# would you date someone with a lazy eye



## olschool (Sep 3, 2011)

wud ya?


----------



## letitrock (Jan 10, 2009)

_yes, i would

_a lazy eye is where the skin sags over one doesn't it? It's not where you look left yet one of your eyes looks at the right?

Anyways, the male species can get away with more imperfections than women-a guy with wrinkles and crinkles at his eyes can look hot yet a woman with the same can look graceful or whatver but it's rare that she can be "hot"


----------



## rgrwng (Aug 25, 2011)

i thought lazy eye was when one eye just looks like it's half asleep. Lucy Liu has one, i think and she is pretty.

i would date. yes.


----------



## Glacial (Jun 16, 2010)

I think it would be highly superficial to exclude someone from ones dating prospects based solely on that physical feature. What if the rest of that person looked attractive? Also, most people do have physical flaws (i.e. weight, acne, and the list goes on). Lazy eyes can be corrected surgically anyway.


----------



## Nothingness (Oct 26, 2011)

Lazy eye, tail, horns and fur! You betcha!:yes


----------



## candiedsky (Aug 7, 2011)

Thom Yorke's got one, though he's not considered the most attractive person on the planet... I beg to differ.


----------



## AussiePea (Mar 27, 2007)

Yes


----------



## Misanthropic79 (May 6, 2011)

Yes, it's not an issue for me.


----------



## Siertes (Oct 27, 2011)

My left eye looks more closed than my right and no one has said yes to me yet heh...but by "lazy eye" I'm sure you mean those whose eyes sometimes look in different directions.

My answer is yes.


----------



## Minnow (Oct 22, 2011)

Yes I would. I've known a lot of people with lazy eyes, and I don't find them off-putting at all.


----------



## beansly (Sep 5, 2011)

I have Strabismus so there is no way I would ever exclude someone with a lazy eye out. Just like I would hope no one would do that to me.


----------



## Matomi (Sep 4, 2011)

Might be the odd one out here but nope.


----------



## Keith (Aug 30, 2008)

Yup its not a big deal to me.


----------



## RUFB2327 (Sep 28, 2008)

Yes, I would. That's not a big deal to me at all.


----------



## olschool (Sep 3, 2011)

beansly said:


> I have Strabismus so there is no way I would ever exclude someone with a lazy eye out. Just like I would hope no one would do that to me.


 imthe same way


----------



## Tugwahquah (Apr 13, 2011)

letitrock said:


> _yes, i would
> 
> _a lazy eye is where the skin sags over one doesn't it? It's not where you look left yet one of your eyes looks at the right?
> 
> Anyways, the male species can get away with more imperfections than women-a guy with wrinkles and crinkles at his eyes can look hot yet a woman with the same can look graceful or whatver but it's rare that she can be "hot"
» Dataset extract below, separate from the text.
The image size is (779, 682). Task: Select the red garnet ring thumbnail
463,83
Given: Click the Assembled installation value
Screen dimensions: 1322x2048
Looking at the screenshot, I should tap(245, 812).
I think Paris still looks hot with a lazy eye.


----------



## cafune (Jan 11, 2011)

Yup, I would.


----------



## rnotlee (Oct 10, 2011)

If she's cute enough to tote a lazy eye, then I probably won't. My SA's just gonna kick in harder when I see that.


----------



## Addler (Apr 28, 2011)

My brother's got one, and it doesn't seem to bother his girlfriend


----------